All names are pseudonyms…all facts claim to be the truth
2022.11.18
Reading in the investigations of thechildren of muhammad mahmoud
Can we still hear the sounds of battle ten years later?
Here is the whisper of live steps, walking under the skin in a false submissiveness, coexisting with the present, sometimes proudly flattering the missed moment, and cursing it with anger at other times. We look at moments experienced by dozens of minors, children who participated in the first battle of Muhammad Mahmoud, which took place in November of the year of the Egyptian revolution. We look at the official moment as recorded in the papers, hear a few of their voices and try to draw their features from the misshapen description; they move on paper despite the steadfastness of absurd accusations and its ability to kill the mind of a child facing a fierce authority, alone, without parents or a lawyer in most investigations. Thirty-eight children, a number of them injured, stand in front of the investigation authorities, which were set up in the background of a major event taking place in the streets, two streets away from Abdeen Court, which witnessed the events of most of the investigations. The killing machine was relentlessly reaping lives; eyes bled and their light gone forever. Two streets away from Abdeen court, incidents- that official papers could not deny no matter how hard they tried to- took place.

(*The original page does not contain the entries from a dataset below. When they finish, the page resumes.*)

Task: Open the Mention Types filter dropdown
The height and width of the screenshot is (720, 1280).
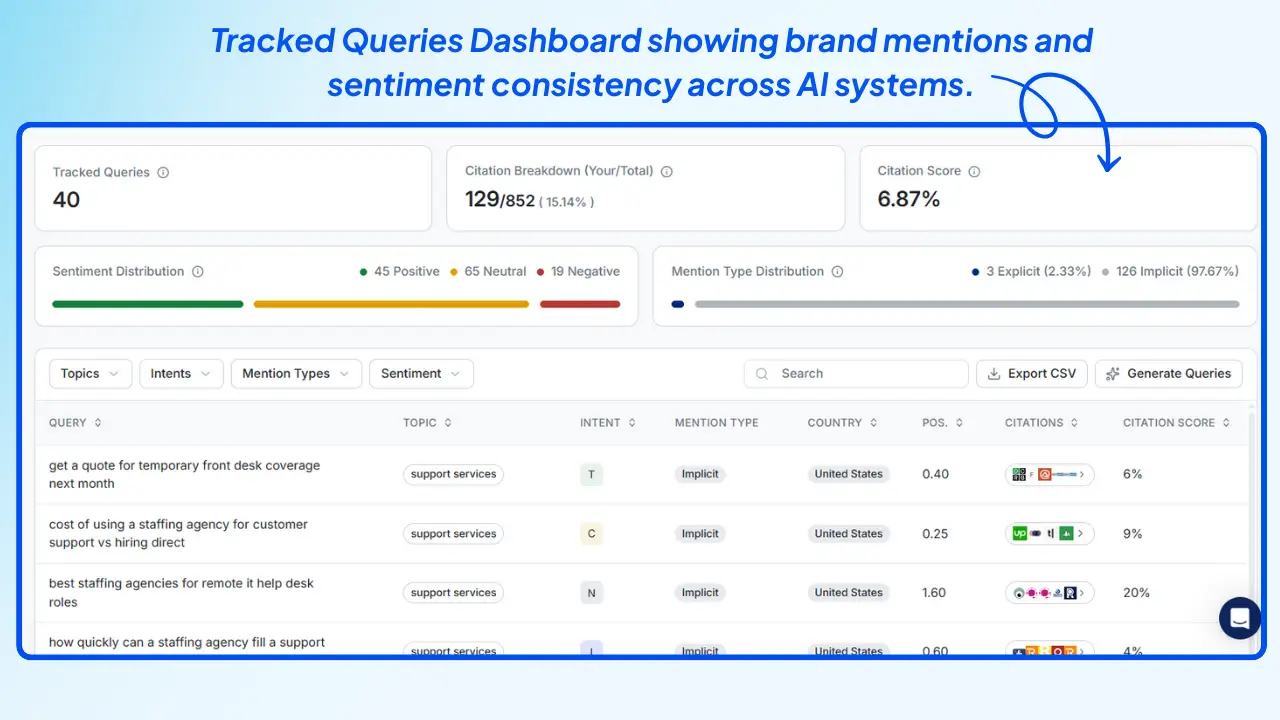Action: pos(296,373)
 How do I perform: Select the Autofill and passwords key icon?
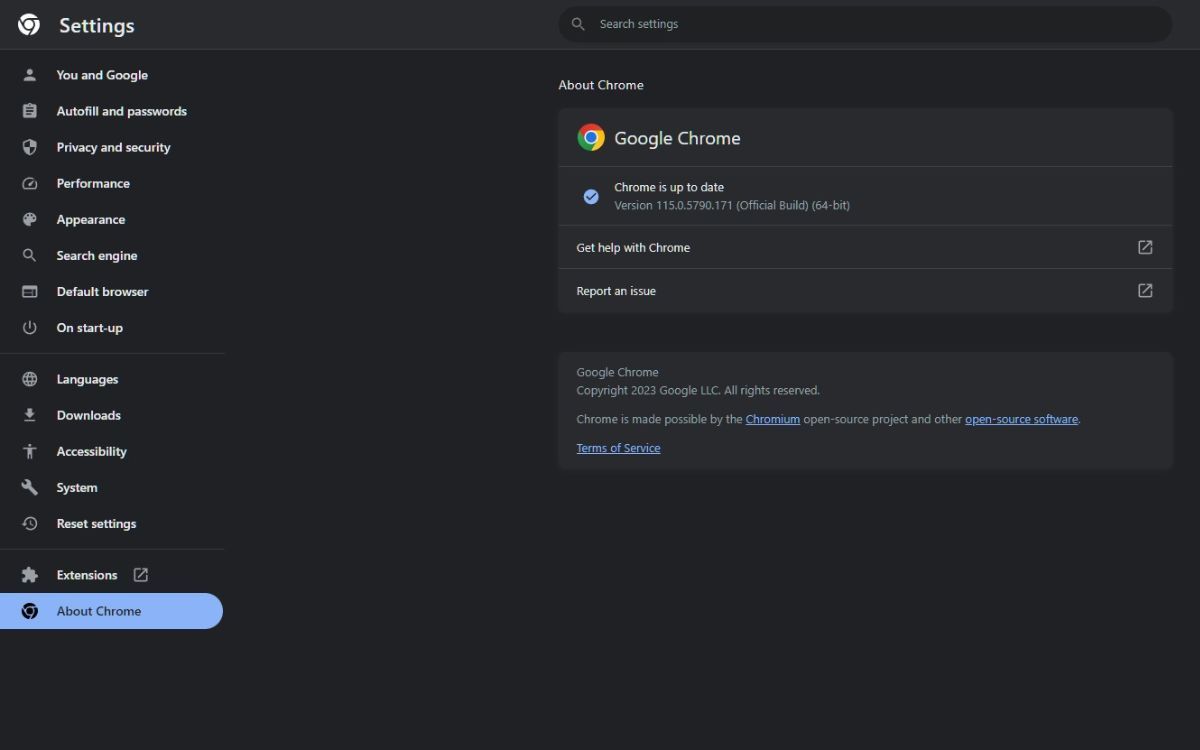tap(29, 111)
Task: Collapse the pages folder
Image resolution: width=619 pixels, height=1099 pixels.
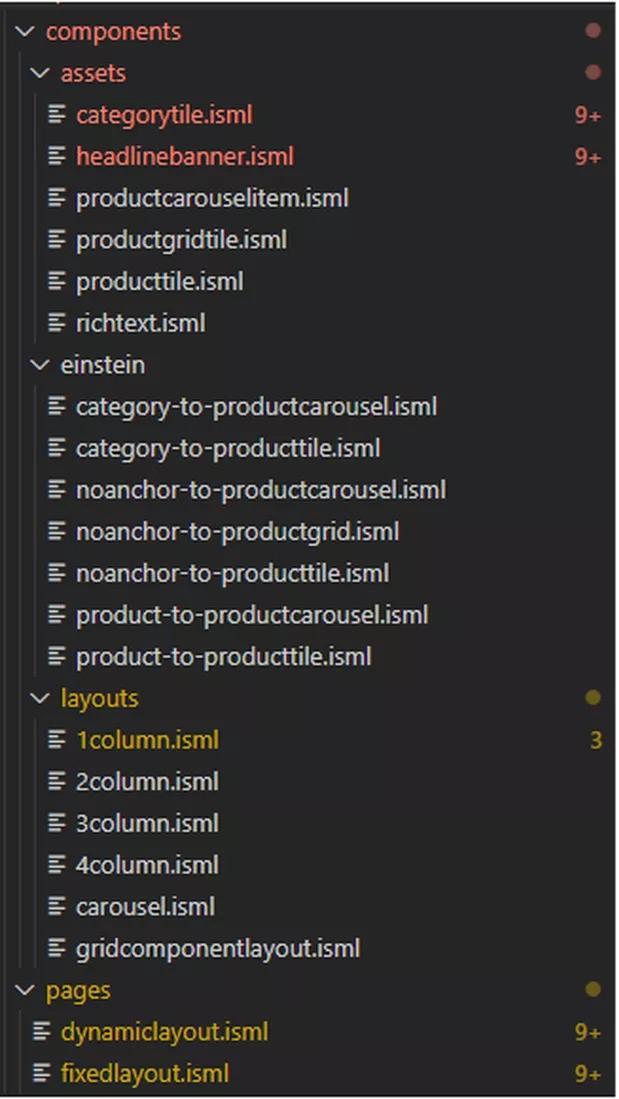Action: pyautogui.click(x=25, y=990)
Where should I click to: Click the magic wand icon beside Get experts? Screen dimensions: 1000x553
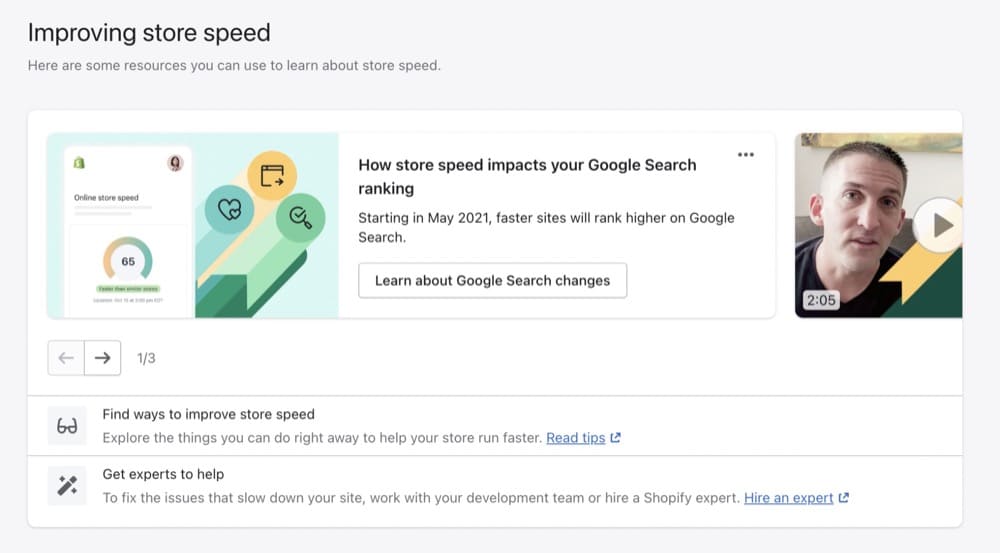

From the first moment I re-read the papers in this case, I realized that going back is like going against the flow, expensive, peeling back layers of memory illusion. How can a story be read ten years later without thinking about the life path of its protagonists? They were young and became young men and women going through life now, with different destinies. Did they reconcile with that moment or did they leave it at the bottom of their memory to be buried in their remote poor neighborhoods from which most of them came? Most of them were far from the center, far from that “Egypt” that attracted the lenses of the world’s photographers at that moment. Most of them longed to “watch the event” as they innocently expressed in some investigations, but when they came, there was no room for free watching and childish joking; they had come to the land of exorbitant prices where the government collapses in front of the military council’s control over the course of governance, to begin the era of painful blows to the revolutionary path: the Muslim Brotherhood is in a state of political euphoria, preparing for the empowerment elections, and the revolutionary opposition is divided between participating in the first parliamentary elections and supporting the revolutionaries’ battle on the ground. When the children of that battle came, everything had a price, and every step in the streets of this city had a meaning and a path paved with danger.
These are the words of a group of children; they entered the experience alone and came out alone as well. The details of what happened to them remained in these papers for ten years, and now they are trying to get out.